--- START OF Provided records ---

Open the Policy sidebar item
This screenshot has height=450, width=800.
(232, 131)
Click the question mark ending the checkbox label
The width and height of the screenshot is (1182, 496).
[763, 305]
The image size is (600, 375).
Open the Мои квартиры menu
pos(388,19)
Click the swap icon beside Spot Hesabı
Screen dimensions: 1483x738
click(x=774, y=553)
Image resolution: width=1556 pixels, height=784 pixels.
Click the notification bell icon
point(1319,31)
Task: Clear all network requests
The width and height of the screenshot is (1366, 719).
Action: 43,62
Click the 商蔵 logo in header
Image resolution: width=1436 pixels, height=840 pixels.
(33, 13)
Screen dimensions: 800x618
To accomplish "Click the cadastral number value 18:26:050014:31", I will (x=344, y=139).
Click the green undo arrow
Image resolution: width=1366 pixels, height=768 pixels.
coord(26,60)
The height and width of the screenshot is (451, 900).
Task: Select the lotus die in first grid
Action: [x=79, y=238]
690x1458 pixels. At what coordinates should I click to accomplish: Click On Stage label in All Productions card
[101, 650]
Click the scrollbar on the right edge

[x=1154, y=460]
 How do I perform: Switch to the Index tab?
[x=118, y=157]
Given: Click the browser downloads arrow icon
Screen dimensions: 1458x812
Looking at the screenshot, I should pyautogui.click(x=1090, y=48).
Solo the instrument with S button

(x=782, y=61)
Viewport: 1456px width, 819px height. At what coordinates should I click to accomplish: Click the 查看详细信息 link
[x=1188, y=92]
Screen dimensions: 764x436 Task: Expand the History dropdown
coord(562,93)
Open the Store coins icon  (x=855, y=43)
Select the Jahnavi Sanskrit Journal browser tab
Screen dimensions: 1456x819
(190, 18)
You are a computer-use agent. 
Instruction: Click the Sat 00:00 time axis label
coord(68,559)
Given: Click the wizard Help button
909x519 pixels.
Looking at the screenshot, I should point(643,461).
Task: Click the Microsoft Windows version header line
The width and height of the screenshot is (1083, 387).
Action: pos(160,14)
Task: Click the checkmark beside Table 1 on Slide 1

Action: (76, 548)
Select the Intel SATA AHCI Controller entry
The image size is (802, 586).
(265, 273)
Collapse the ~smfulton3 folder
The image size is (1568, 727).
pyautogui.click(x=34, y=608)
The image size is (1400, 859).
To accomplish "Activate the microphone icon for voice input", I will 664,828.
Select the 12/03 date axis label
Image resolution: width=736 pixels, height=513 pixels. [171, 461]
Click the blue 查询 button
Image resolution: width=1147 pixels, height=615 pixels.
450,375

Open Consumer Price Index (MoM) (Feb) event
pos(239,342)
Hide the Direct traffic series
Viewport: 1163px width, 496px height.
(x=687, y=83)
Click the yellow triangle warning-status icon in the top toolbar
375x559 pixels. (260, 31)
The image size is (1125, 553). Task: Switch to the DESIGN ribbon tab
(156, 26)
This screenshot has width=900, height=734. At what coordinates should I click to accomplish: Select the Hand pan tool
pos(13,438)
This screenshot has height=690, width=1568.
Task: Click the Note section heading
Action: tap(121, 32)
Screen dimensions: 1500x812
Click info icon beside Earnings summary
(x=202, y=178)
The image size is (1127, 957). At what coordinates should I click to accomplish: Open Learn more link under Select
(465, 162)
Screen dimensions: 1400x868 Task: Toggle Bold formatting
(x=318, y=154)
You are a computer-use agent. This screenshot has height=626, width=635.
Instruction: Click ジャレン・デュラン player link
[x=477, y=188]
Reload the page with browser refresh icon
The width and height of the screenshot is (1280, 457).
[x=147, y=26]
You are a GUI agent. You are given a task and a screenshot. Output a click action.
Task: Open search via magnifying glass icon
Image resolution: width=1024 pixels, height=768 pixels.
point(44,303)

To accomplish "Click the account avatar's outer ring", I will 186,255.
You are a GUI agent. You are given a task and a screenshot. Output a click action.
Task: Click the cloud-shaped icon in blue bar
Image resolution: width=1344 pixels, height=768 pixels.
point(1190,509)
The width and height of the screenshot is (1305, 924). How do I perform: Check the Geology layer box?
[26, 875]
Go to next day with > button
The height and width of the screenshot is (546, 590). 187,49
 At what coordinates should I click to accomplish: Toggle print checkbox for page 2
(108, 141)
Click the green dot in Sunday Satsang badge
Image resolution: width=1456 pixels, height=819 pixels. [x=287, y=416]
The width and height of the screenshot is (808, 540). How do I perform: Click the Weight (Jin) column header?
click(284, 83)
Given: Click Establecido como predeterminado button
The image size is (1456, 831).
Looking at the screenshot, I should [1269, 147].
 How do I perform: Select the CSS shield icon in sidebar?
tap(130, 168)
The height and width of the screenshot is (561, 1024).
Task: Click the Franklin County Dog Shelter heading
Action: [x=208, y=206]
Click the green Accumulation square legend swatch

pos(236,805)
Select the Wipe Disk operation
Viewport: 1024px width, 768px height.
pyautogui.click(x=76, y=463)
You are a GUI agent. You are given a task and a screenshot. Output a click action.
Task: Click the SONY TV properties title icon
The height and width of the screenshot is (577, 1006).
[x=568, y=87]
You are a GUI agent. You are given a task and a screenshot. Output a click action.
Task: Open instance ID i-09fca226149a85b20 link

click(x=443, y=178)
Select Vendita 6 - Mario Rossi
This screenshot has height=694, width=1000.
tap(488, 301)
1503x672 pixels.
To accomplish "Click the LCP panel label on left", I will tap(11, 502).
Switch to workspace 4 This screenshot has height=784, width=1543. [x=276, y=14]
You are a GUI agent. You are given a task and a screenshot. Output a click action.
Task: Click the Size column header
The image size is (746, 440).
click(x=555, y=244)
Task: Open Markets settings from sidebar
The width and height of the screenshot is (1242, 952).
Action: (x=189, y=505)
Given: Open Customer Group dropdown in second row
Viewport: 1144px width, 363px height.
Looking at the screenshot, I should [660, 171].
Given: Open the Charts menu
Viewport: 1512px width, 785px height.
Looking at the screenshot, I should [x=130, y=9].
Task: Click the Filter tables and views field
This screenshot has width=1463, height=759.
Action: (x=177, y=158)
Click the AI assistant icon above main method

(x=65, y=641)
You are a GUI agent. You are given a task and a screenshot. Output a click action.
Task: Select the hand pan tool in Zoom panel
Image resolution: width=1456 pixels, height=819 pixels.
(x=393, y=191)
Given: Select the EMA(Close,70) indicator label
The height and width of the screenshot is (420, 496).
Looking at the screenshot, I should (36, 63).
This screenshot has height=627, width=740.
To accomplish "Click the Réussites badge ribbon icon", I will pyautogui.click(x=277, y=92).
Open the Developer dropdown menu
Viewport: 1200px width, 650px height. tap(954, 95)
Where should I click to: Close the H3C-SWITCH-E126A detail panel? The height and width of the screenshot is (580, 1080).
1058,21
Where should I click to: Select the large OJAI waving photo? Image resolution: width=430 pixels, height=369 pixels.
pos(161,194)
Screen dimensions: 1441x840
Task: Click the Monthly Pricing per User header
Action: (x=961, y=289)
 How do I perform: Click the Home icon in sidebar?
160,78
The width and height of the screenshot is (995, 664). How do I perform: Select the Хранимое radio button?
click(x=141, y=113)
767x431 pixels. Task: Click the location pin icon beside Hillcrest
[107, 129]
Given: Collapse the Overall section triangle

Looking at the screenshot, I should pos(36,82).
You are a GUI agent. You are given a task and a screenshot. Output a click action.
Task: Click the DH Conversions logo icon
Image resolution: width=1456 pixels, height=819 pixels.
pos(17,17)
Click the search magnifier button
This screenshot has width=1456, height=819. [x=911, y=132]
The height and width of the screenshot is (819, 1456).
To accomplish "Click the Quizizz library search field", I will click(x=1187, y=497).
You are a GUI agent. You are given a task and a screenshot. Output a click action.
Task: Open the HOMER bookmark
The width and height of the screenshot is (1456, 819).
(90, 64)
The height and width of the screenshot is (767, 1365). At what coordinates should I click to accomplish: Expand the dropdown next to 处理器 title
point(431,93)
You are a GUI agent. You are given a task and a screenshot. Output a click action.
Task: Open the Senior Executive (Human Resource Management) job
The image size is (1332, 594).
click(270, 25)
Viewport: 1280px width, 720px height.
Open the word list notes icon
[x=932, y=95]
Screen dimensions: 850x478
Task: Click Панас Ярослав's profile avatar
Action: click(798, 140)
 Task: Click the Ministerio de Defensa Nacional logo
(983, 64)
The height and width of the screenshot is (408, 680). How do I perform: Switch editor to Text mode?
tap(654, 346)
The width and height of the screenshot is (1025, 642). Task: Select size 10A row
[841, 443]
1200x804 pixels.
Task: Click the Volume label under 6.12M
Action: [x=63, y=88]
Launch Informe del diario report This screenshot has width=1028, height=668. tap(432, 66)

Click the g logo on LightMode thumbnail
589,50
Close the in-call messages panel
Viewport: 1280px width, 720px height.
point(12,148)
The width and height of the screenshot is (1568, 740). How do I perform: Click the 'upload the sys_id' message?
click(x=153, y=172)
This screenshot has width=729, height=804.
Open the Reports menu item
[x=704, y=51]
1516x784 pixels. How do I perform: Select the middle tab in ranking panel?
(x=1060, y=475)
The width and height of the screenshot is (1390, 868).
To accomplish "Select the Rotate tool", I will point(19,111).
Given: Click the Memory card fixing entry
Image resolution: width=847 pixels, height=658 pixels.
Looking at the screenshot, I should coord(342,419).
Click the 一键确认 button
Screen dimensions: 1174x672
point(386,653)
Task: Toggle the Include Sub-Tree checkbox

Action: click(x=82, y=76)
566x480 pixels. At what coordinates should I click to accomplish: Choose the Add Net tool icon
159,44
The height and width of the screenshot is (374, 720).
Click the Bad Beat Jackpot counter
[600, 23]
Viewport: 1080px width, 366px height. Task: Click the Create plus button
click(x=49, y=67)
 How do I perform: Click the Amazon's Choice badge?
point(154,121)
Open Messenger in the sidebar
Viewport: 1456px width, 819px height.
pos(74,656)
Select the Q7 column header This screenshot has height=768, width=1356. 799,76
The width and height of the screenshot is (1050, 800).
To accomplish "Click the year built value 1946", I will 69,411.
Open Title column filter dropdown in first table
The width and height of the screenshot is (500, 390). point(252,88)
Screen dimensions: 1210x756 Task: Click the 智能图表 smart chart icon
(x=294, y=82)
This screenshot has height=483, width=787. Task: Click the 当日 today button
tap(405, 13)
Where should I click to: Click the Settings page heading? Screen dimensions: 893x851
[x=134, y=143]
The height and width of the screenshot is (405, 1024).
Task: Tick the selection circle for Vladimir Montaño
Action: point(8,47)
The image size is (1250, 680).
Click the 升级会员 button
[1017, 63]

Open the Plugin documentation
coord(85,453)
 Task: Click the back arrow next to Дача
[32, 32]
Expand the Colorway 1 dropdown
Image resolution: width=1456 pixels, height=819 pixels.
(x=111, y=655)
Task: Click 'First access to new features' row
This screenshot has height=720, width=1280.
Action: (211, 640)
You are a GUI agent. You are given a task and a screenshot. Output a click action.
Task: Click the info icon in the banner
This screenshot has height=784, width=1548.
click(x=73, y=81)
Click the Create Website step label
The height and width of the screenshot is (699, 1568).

--- END OF Provided records ---

What needs to be done -> Please copy the stretch of data from the line containing "Solo the instrument with S button" through the line containing "coord(68,559)" exactly as it stands, both of those lines included.

Worked answer ->
Solo the instrument with S button

(x=782, y=61)
Viewport: 1456px width, 819px height. At what coordinates should I click to accomplish: Click the 查看详细信息 link
[x=1188, y=92]
Screen dimensions: 764x436 Task: Expand the History dropdown
coord(562,93)
Open the Store coins icon  (x=855, y=43)
Select the Jahnavi Sanskrit Journal browser tab
Screen dimensions: 1456x819
(190, 18)
You are a computer-use agent. 
Instruction: Click the Sat 00:00 time axis label
coord(68,559)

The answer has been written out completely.